RECORDS SHOWN
Start of Block
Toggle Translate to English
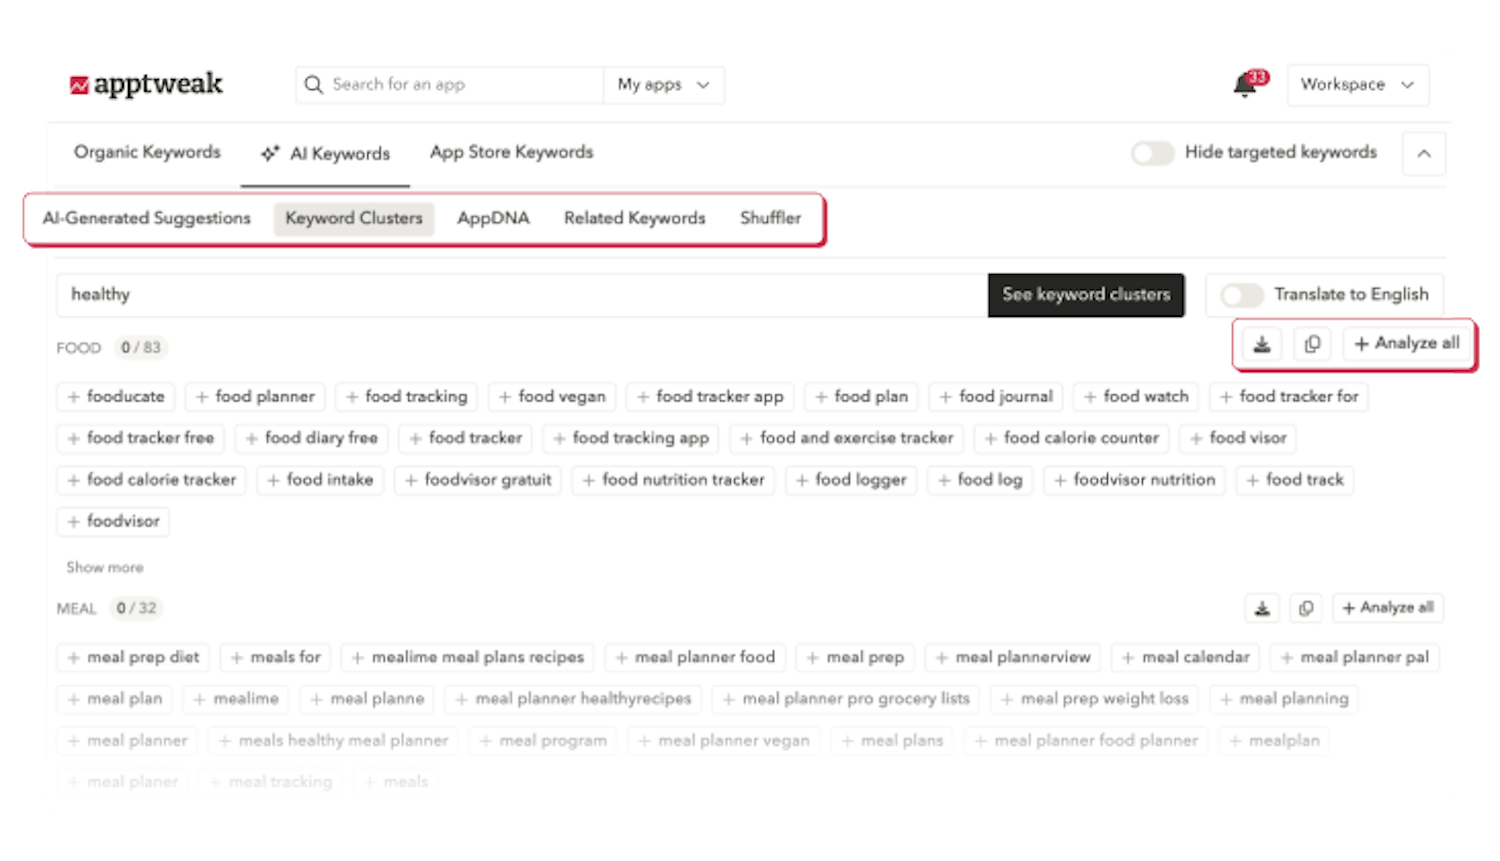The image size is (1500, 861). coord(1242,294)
End of Block
Start of Block
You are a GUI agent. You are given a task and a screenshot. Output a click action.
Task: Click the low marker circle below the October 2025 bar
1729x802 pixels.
End of Block
Start of Block
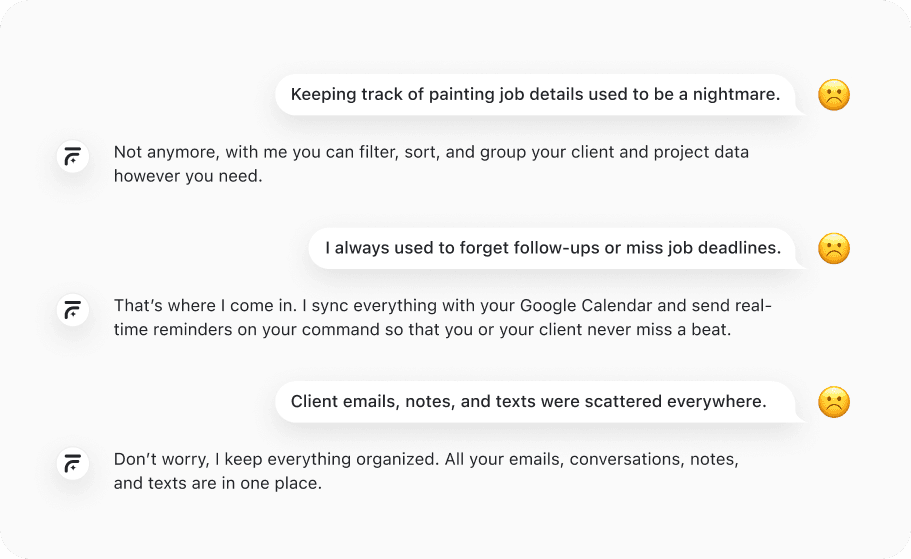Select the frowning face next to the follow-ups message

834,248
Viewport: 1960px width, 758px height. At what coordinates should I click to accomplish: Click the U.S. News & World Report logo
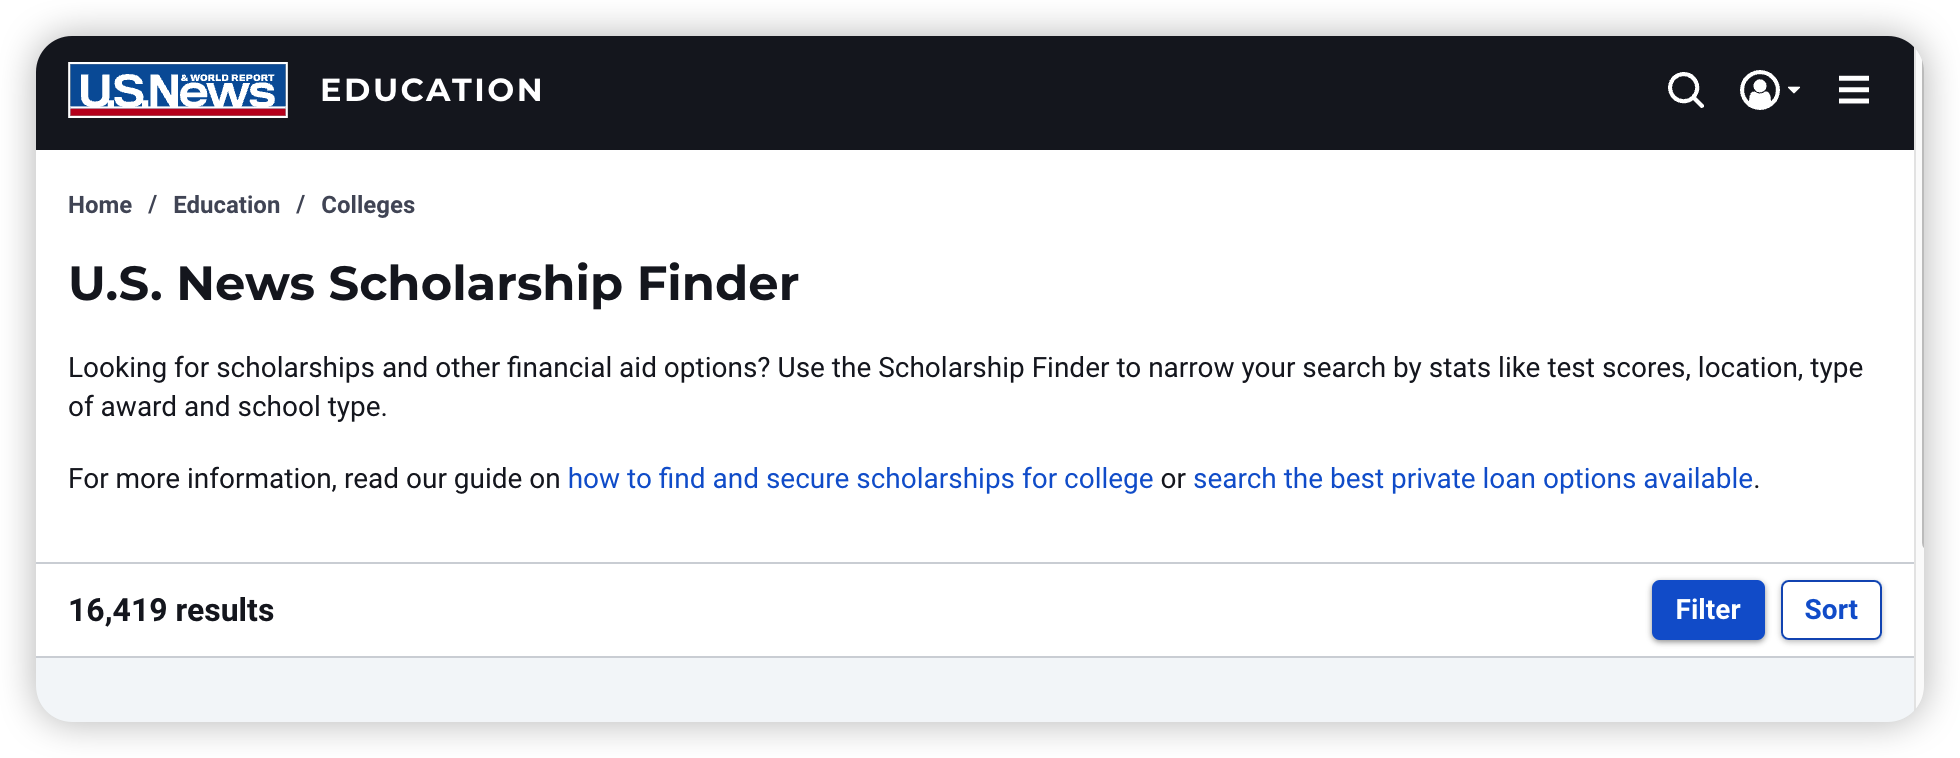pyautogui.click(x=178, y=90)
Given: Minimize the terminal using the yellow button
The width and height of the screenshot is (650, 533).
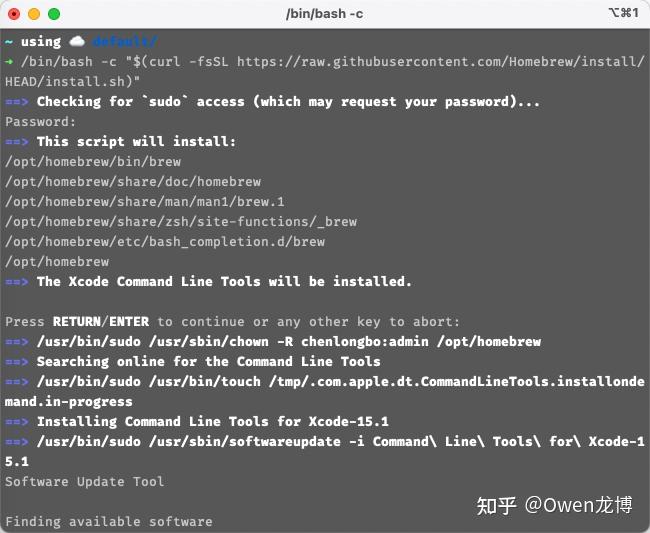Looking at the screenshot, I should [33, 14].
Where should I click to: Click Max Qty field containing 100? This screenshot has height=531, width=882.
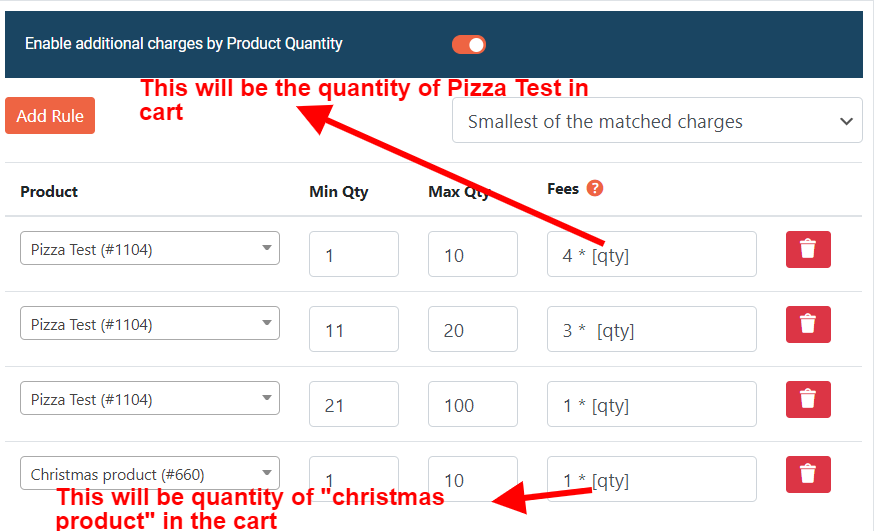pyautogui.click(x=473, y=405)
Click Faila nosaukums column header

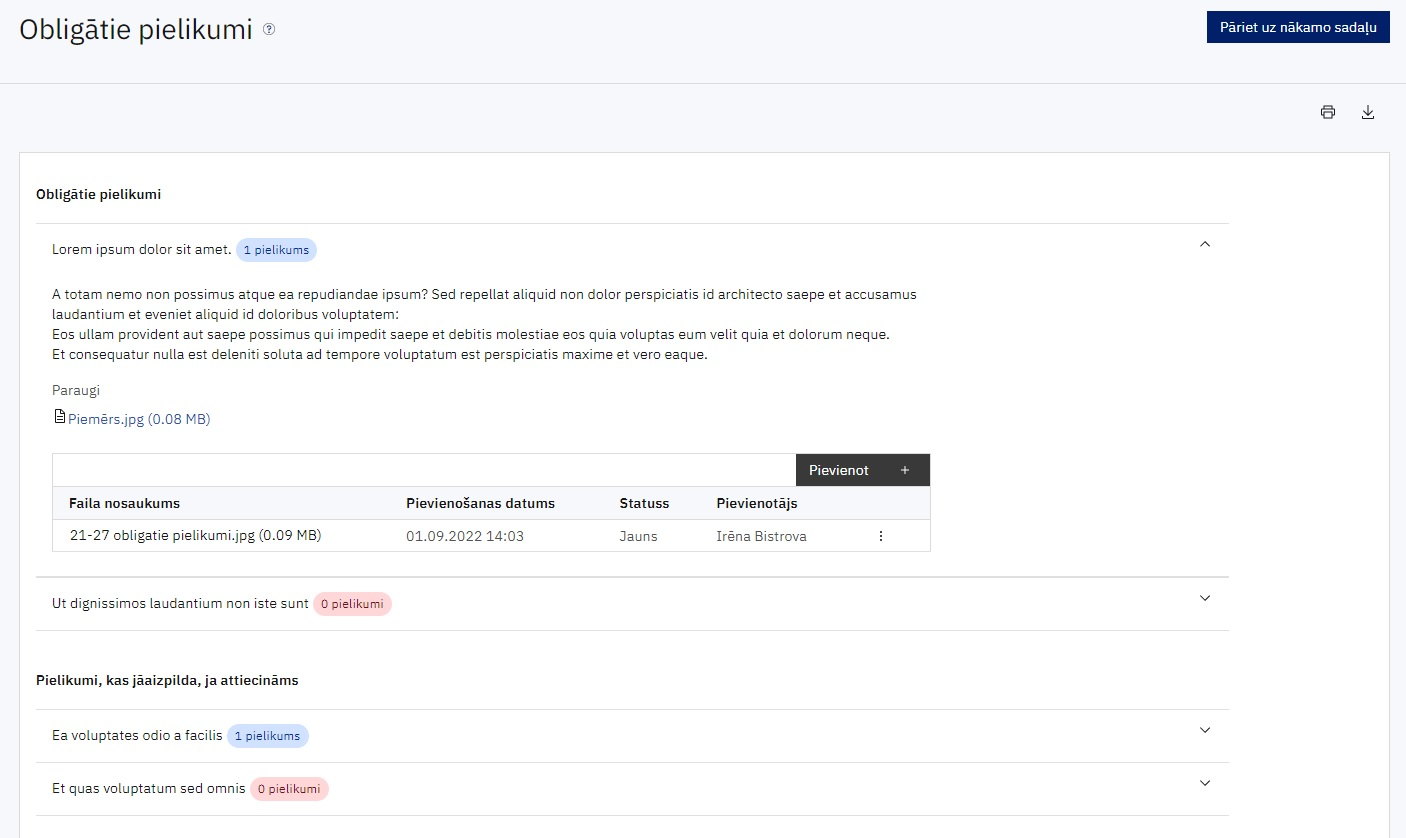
End of Block
REQUIRED WORK
The lines above starting at the one that contains "You are a GUI" and ending at the one that contains "1729x802 pixels." must be transcribed exactly, and no other lines may appear.

ANSWER AREA
You are a GUI agent. You are given a task and a screenshot. Output a click action.
Task: Click the low marker circle below the October 2025 bar
1729x802 pixels.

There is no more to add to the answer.